Young and old, England's legislators discover the joys of drinking at work.
Indian legislators behaving badly in the House are a common sight, but imagine how much worse things might have been if, like the Palace of Westminster, Indian Parliament and state assemblies were dotted with bars with subsidised alcohol on tap. Often, things can get pretty rough.
Only last week, a senior Labour MP Eric Joyce got so violently drunk in the Commons “Strangers Bar” (since dubbed the “Stranglers Bar”) that several of his colleagues ended up with bloodied noses after he went on a rampage apparently without any provocation. He, of course, ended up in a police cell — charged with assault.
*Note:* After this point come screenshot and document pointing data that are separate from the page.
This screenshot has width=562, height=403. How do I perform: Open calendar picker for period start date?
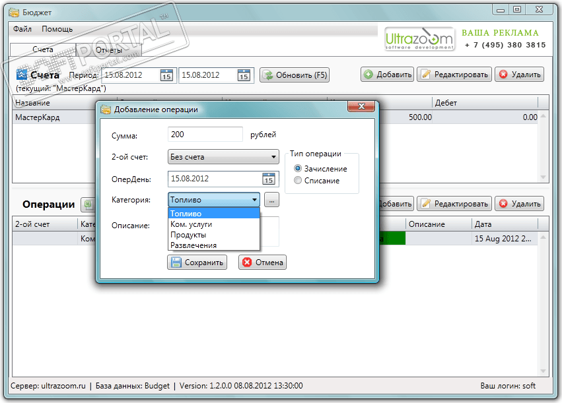coord(166,75)
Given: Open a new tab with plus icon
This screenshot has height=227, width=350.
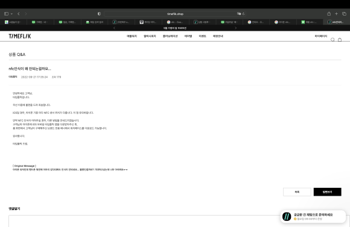Looking at the screenshot, I should click(336, 14).
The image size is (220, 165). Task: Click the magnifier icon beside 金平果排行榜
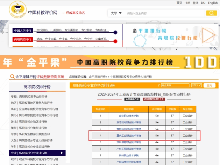click(12, 77)
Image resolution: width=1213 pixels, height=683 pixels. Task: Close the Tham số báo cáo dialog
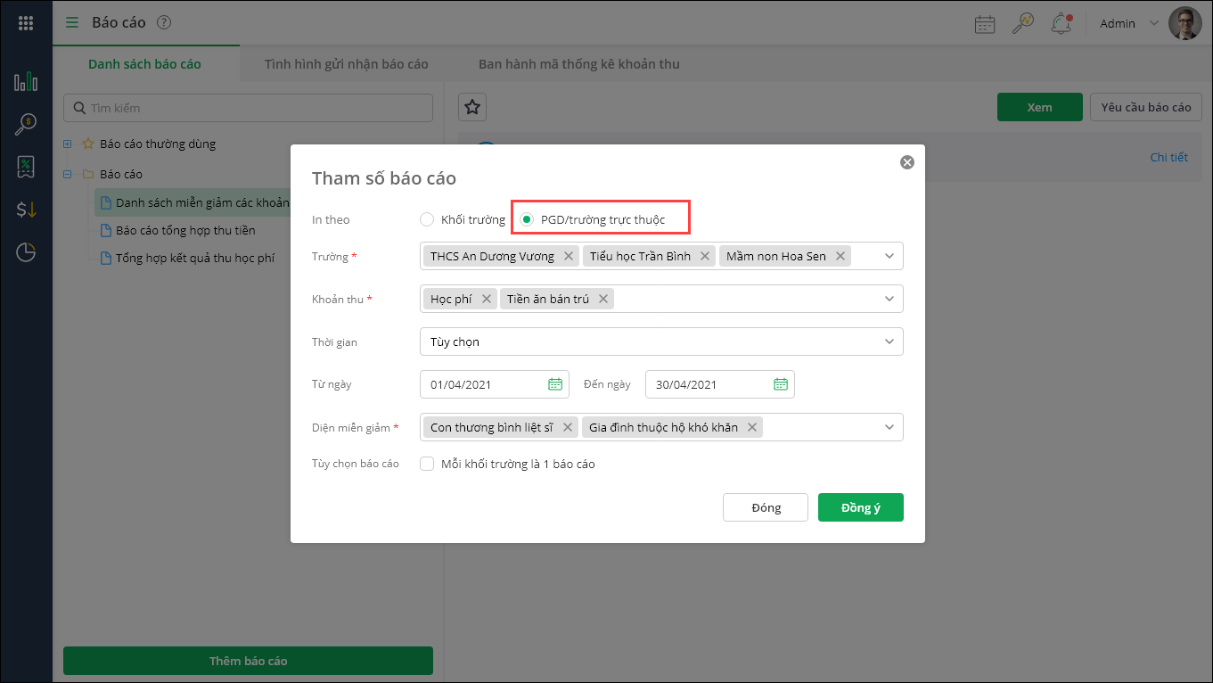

Mr. Joyce first picked on Tory MPs complaining that “there are too many*** (expletive deleted) Tories” and then laid into his own party colleagues who tried to intervene. “He just flipped... There was a bloodbath,” said one MP while another likened it to “the Wild West”.
The brawl prompted recollections of other incidents involving hard-drinking MPs. A party whip recalled how quite often MPs when dragged out from the bar to take part in voting didn't know “what they were voting for”. Some didn't remember next morning how they had voted the night before.
One young MP, new to the joys of drinking-while-at-work, excused himself from voting on grounds that he was in no condition to do so. Another slightly drunk MP, in a hurry to get to the division lobby, first bumped into an old lady and then punched a policeman who sought to stop him.